The life of an urban tree is not the greatest. Two of my clients have had tree vs. sidewalk situations lately, so it’s likely many others will have to address this too.
Count yourself lucky if the tree in your parking strip has grown into the space allotted for it without heaving the sidewalk, getting into overhead power lines, or becoming a hazard. I hasten to add, these problems are not the trees’ fault, but the result of being planted in the wrong spot, or having us build inappropriately around them.
Sadly, having survived development, this cedar is now slated for removal because it’s a hazard. Some large supporting roots were cut years ago to level the sidewalk, which may have contributed to its demise. In an old growth forest on a good site, cedars can live 2,000 years.

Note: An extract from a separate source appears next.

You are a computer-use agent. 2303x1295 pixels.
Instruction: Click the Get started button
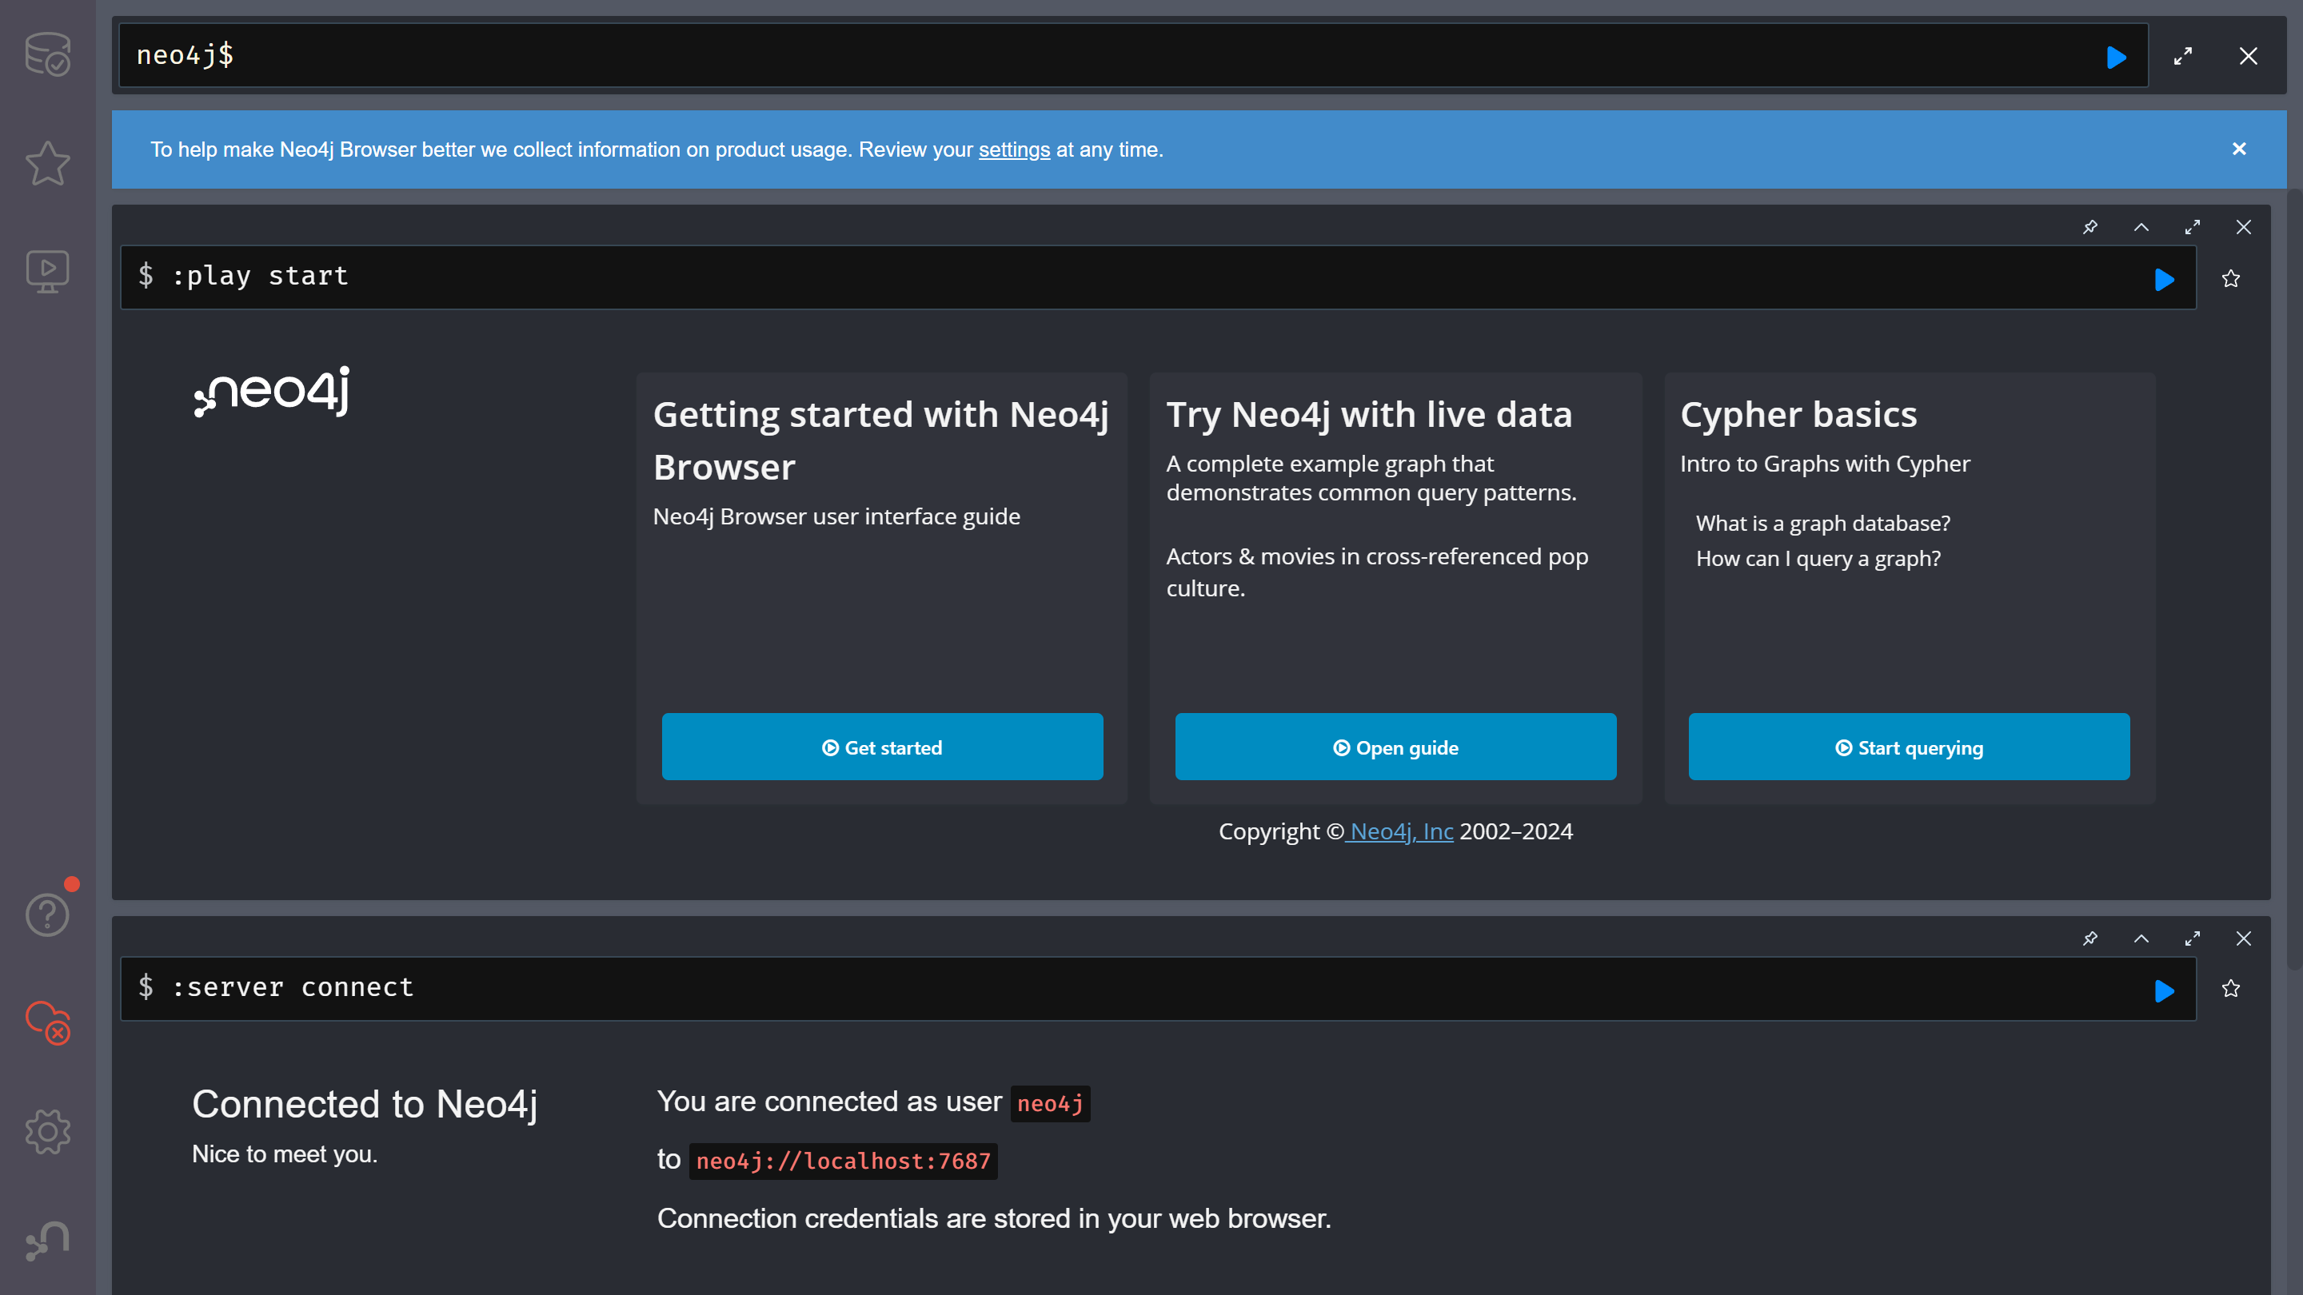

There are two parts to making this right:
- Get the planting right in the first place ( http://www.seattle.gov/transportation/treeplanting.htm will tell you everything about that).
- Properly correct conflicts between trees and infrastructure. Here’s a great blog post showing interesting sidewalk fixes http://sdotblog.seattle.gov/2011/04/07/trees-and-sidewalks-creative-solutions/
Delving into the particulars of trees in parking strips, I received an excellent reply from Lou Stubecki, sidewalk safety and tree preservation specialist in the City Arborist’s office at Seattle Department of Transportation (SDOT). I’ve added emphasis to underscore this is the place to go for help BEFORE doing work on either trees or sidewalks to save both!
To start with…we need to determine ownership of the tree. Anyone in our office can look at ArcGIS and planting records…Trees planted by SDOT are SDOT’s responsibility. Everything else is the property owner’s responsibility. If the tree(s) is managed by the property owner, then they need to get a sidewalk repair permit from Street Use. Here is a link to get that permit
Once they get that permit, they would contact me to let me know they will be fixing their sidewalk…Ideally, I would look at the sidewalk before it is removed so I can give the property owner an idea of what to expect. Then, with 48hs notice, I would look at it when the sidewalk comes up so I can hone in on a solution with them. We look at all reasonable solutions possible to help save the tree. These would have to be approved by the Street Use inspector.
If the tree is of significant risk for failure anytime during this process, then we would approve removal of the tree…At that point I would write them a permit for tree removal. This permit would be free if they choose a contractor from our list of contractors that have annual permits to operate in the right of way. Here is that current list. http://www.seattle.gov/transportation/treecompanypermits.htm
I can write them a permit for planting a new tree as well. This permit is free.